[Saved data entries]
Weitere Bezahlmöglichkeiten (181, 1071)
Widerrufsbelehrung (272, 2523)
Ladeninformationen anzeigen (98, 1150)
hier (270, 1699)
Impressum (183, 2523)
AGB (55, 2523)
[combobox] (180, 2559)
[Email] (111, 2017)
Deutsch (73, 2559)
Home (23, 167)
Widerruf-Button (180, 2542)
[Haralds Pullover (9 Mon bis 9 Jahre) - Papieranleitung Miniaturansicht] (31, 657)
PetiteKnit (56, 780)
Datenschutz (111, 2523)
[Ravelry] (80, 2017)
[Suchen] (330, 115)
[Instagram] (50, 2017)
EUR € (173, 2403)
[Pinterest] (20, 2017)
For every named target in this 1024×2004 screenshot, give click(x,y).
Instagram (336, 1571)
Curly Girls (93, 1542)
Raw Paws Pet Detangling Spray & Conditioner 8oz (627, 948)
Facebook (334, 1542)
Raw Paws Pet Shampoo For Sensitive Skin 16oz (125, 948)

■ **How to complete this task**
Could you say how many lines in the data above contain "Paws"? Reply with the number alone.

■ **Response**
2